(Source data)

Segment Open

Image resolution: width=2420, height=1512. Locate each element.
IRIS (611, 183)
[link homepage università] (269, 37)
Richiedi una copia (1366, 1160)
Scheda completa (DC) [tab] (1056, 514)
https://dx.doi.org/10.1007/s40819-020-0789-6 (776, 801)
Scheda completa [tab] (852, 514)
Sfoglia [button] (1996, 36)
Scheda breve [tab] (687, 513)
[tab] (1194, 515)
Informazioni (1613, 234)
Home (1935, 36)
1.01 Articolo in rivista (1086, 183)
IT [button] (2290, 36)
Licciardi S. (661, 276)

Segment Closed

### WORK INSTRUCTIONS
Find the word "completa" in the entries, and copy every line it shows up in.

### SOLUTION
Scheda completa (DC) [tab] (1056, 514)
Scheda completa [tab] (852, 514)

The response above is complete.